### TASK TO CARRY OUT:
Reproduce everything in the listing from the line containing "Open the Confluence button dropdown arrow" down to the line containing "pyautogui.click(x=260, y=999)", keeping every request line as it stands. Multiply each click coordinate in the answers by 1.1 and round to the nearest whole number, with halves rounding up.

### Extracted data entries:
————

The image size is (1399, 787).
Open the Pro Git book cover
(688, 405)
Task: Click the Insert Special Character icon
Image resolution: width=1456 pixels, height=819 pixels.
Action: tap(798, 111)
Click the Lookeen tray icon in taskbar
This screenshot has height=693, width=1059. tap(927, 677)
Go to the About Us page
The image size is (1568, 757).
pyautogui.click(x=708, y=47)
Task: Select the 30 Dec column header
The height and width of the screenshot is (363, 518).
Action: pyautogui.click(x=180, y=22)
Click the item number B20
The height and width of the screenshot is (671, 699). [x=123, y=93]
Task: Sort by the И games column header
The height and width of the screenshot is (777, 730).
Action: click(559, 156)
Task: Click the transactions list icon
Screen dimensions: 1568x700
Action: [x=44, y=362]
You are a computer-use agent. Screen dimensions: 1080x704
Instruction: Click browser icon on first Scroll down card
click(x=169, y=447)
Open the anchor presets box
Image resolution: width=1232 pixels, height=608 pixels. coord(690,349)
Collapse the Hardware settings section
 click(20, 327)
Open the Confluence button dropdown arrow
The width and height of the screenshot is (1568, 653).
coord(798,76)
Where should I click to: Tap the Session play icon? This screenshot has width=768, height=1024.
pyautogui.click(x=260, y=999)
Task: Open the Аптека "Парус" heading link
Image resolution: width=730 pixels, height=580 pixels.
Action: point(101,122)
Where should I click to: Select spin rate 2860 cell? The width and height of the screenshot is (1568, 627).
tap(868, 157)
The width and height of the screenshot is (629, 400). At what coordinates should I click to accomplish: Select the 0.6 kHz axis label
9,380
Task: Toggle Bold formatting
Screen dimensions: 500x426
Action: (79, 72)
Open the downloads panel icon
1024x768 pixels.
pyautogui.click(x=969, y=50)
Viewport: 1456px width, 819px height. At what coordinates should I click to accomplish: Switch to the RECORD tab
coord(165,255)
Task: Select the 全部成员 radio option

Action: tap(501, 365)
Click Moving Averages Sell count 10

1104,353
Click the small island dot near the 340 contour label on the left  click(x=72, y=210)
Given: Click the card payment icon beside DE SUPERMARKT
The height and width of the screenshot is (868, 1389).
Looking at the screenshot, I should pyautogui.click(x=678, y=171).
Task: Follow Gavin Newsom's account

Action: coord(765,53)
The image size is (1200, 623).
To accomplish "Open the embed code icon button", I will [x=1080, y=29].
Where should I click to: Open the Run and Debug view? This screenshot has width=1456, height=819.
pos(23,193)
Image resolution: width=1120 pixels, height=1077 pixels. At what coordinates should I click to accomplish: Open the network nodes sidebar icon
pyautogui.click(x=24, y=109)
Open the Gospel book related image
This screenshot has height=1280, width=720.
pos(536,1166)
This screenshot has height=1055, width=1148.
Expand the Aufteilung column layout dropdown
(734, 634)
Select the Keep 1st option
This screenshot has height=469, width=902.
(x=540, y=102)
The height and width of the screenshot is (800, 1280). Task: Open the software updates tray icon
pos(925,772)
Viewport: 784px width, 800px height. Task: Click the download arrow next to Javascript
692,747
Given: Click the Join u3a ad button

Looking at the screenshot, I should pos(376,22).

————

### ANSWER TO THIS EXERCISE:
Open the Confluence button dropdown arrow
The width and height of the screenshot is (1568, 653).
coord(878,84)
Where should I click to: Tap the Session play icon? This screenshot has width=768, height=1024.
pyautogui.click(x=286, y=1099)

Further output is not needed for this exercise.